## Work to be completed
Scan each line of the records for the word "will" and extract the ones that have it.

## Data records
#####
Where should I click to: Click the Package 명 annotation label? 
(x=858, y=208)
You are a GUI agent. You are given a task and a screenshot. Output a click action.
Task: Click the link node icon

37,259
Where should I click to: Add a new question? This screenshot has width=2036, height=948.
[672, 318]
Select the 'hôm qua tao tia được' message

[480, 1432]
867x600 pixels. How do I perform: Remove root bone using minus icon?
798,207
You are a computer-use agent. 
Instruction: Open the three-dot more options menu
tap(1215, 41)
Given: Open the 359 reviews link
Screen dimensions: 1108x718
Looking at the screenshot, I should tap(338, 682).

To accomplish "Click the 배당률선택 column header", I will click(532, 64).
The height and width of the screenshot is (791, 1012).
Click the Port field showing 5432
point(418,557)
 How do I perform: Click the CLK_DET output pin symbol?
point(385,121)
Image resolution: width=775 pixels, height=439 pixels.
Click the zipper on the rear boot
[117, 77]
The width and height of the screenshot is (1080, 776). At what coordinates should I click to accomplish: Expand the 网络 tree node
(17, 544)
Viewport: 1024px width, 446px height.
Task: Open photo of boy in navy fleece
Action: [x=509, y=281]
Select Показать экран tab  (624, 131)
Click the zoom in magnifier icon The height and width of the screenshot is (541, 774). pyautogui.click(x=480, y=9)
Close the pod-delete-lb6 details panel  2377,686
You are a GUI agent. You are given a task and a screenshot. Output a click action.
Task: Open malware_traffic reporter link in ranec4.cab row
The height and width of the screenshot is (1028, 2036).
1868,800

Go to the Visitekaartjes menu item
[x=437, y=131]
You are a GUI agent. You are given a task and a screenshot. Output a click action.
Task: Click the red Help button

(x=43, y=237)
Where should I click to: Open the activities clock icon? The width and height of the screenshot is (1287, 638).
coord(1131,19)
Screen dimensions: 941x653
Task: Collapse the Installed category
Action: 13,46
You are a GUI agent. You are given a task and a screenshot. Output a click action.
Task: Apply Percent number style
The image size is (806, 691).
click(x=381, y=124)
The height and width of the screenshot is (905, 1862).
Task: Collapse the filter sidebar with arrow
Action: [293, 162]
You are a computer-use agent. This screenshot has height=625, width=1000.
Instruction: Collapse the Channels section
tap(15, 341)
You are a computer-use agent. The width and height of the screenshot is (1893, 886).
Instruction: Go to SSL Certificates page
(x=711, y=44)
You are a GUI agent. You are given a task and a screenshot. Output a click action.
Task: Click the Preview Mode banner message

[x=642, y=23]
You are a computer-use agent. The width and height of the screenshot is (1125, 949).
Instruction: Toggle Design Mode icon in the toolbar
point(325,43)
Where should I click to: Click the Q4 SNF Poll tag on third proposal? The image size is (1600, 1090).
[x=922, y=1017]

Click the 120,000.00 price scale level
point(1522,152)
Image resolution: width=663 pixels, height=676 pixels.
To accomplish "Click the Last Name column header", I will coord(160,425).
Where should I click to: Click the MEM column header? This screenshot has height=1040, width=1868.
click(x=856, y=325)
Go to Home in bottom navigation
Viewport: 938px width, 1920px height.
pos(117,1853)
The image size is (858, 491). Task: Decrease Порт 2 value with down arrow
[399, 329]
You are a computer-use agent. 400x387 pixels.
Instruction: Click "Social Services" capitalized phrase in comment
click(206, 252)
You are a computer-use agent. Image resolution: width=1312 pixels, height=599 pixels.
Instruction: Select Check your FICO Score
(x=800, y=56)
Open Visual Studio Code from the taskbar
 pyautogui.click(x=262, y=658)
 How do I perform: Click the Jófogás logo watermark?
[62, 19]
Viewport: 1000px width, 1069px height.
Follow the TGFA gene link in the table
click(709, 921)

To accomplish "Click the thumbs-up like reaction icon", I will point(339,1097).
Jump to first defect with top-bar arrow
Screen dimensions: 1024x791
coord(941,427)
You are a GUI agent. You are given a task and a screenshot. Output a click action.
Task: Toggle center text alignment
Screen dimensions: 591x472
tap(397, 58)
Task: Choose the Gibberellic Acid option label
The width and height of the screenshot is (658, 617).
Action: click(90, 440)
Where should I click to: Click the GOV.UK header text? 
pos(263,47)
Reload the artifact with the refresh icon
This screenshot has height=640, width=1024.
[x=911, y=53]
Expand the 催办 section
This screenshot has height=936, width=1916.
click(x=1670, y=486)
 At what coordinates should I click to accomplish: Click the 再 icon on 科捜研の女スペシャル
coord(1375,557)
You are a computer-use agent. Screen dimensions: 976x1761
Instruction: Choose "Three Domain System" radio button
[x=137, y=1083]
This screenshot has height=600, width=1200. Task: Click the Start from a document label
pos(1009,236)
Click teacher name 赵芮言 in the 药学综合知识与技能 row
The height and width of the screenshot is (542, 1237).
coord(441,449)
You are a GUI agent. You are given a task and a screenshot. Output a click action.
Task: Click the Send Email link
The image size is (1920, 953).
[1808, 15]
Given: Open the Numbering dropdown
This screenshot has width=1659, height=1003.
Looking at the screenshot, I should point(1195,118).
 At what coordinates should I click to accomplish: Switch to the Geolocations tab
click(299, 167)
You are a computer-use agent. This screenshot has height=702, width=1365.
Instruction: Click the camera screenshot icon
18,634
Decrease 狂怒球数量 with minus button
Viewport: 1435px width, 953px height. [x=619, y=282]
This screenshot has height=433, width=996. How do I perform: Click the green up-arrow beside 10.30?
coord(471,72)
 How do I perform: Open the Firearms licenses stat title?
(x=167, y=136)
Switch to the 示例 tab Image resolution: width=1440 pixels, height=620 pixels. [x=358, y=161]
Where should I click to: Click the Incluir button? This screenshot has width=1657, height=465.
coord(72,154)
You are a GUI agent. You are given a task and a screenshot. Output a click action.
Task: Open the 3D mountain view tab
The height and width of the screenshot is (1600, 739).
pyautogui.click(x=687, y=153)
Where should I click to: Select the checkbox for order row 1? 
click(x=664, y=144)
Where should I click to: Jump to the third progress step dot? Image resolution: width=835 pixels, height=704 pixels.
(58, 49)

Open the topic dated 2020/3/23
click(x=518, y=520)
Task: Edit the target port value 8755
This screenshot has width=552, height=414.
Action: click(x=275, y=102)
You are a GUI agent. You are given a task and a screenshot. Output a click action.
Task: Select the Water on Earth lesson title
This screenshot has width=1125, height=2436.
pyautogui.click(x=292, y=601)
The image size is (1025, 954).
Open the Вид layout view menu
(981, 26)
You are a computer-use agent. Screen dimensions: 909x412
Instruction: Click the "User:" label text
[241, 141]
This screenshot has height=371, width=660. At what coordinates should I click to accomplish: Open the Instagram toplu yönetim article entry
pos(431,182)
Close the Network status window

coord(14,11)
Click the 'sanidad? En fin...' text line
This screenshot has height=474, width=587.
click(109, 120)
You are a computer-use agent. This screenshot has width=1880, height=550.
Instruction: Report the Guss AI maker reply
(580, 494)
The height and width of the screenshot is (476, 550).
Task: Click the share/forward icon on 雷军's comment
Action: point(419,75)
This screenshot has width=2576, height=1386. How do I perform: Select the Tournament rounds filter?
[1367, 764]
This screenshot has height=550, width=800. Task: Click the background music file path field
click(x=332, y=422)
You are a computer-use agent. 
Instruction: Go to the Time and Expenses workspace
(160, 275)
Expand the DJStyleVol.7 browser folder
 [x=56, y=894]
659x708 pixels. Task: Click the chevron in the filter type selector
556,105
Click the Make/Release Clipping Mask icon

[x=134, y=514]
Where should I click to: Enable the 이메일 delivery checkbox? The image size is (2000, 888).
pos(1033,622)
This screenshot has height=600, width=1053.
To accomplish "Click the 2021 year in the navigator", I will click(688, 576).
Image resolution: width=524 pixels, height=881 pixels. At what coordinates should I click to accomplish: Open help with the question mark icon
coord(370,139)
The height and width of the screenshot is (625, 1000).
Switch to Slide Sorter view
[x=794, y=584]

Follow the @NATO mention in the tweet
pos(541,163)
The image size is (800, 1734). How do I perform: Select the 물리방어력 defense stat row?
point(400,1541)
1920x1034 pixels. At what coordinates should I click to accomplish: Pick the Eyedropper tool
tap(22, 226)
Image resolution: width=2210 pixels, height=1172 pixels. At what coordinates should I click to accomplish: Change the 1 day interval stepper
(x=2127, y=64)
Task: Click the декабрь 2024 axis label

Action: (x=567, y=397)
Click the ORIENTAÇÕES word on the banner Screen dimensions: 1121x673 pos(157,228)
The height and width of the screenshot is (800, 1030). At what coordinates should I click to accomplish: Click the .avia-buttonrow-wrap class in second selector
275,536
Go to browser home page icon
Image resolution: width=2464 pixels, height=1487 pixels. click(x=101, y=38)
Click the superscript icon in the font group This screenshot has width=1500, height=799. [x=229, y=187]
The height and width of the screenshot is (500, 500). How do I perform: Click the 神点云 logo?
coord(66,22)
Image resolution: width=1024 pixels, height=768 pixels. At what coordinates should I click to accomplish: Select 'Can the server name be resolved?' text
#####
## Exercise result
To accomplish "Click the 배당률선택 column header", I will click(532, 64).
To accomplish "Click the Last Name column header", I will coord(160,425).
To accomplish "Click the thumbs-up like reaction icon", I will point(339,1097).
To accomplish "Click the 2021 year in the navigator", I will click(688, 576).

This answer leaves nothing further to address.